Bisnis.com,BANDUNG—Dinas Kelautan dan Perikanan Jawa Barat menjembatani keluhan nelayan di pantai utara dan selatan Jawa Barat terkait kekurangan kuota BBM pertalite dan solar di lapangan.
Kepala DKP Jabar Hermansyah mengatakan pihaknya pekan ini sudah menggelar pertemuan dengan 5 kabupaten/kota di pantai selatan dan 6 kabupaten di wilayah utara terkait BBM bersubsidi untuk nelayan. Pertemuan juga menghadirkan pihak BPH Migas dan Kementerian Kelautan dan Perikanan.
“Kami gelar rakor supaya langsung ada penyelesaian,” katanya kepada Bisnis, Jumat (15/7/2022).
Pihaknya menerima keluhan dari nelayan terkait kuota BBM bersubsidi. Meskipun tidak ada kenaikan harga, namun di lapangan para nelayan mengeluhkan kuota berkurang. Namun dalam rapat koordinasi, pihak BPH Migas memastikan kuota BBM untuk nelayan di Jawa Barat tidak berkurang.
“BPH Migas tidak menjelaskan secara rinci Jawa Barat, tapi untuk seluruh Indonesia datanya mencapai 2,3 juta kilo liter kuota untuk nelayan. Sampai pertengahan Juni 2022 katanya baru terserap kurang lebih 600 ton, atau baru 15 persen. Ini yang perlu ditelusuri lebih lanjut,” paparnya.
Menurutnya persoalan kuota atau kelangkaan BBM untuk nelayan di Stasiun Pengisian Bahan Bakar Khusus Nelayan (SPBN) bisa ditutup oleh pasokan dari SPBU. “Kalau kuota kurang, dengan rekomendasi dari dinas terkait di daerah nelayan bisa minta rekomendasi beli di SPBU,” katanya.
Hermansyah sendiri mencatat perbedaan keluhan nelayan di pantai selatan dan utara. Nelayan di selatan mengeluhkan erkait sulitnya mendapatkan pertalite mengingat mereka rata-rata memakai perahu kecil.
“Kuotanya kurang, mereka kesulitan membeli memakai jerigen karena tidak boleh. Kan mereka nggak mungkin bawa perahu ke SPBU. Kata BPH Migas harus ada rekomendasi dari pemerintah setempat minimal kepala desa atau lurah, kalau ada SPBU menolak laporkan,” katanya.

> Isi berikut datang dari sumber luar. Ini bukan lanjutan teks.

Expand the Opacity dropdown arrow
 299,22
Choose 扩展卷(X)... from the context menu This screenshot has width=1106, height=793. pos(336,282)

Sementara untuk nelayan di pantai utara, keluhan terkait harga beli Pertamax Turbo yang sampai ke kapal mereka. Nelayan pengguna kapal-kapal besar itu rela membeli BBM non subsidi tersebut Rp16.200 per liter namun karena ada ongkos kirim harganya menjadi Rp18.000 per liter.
“Mereka minta dibangunkan SPBN khusus non subsidi, tidak apa-apa beli Rp16.200 per liter agar tetap sampai ke perahu mereka Rp16.200 per liter. Tapi dari informasi dinas di Indramayu, sudah ada proses pembuatan SPBN di Karangsong,” tuturnya.
Hermansyah memastikan upaya pihaknya menjembatani persoalan ini direspon serius pihak BPH Migas. Rapat juga memastikan akan ada perbaikan pelaporan dari kabupaten/kota terkait kuota BBM subsidi untuk nelayan.
“Memang tidak ada kewajiban kabupaten/kota [melapor], biasanya tiga bulan sekali, tapi dari data yang tidak update ini BPH Migas bisa menilai bahwa kuota masih ada padahal di lapangan sudah berkurang,” katanya.
Menurutnya persoalan keluhan nelayan dengan koordinasi semua pihak diharapkan bisa terjawab. “Kami dari provinsi mengupayan ada penyelesaian, tapi memang kebijakan semuanya ada di pusat. Kami minta ketersediaan dan jaminan BBM untuk nelayan di Jabar aman,” pungkasnya.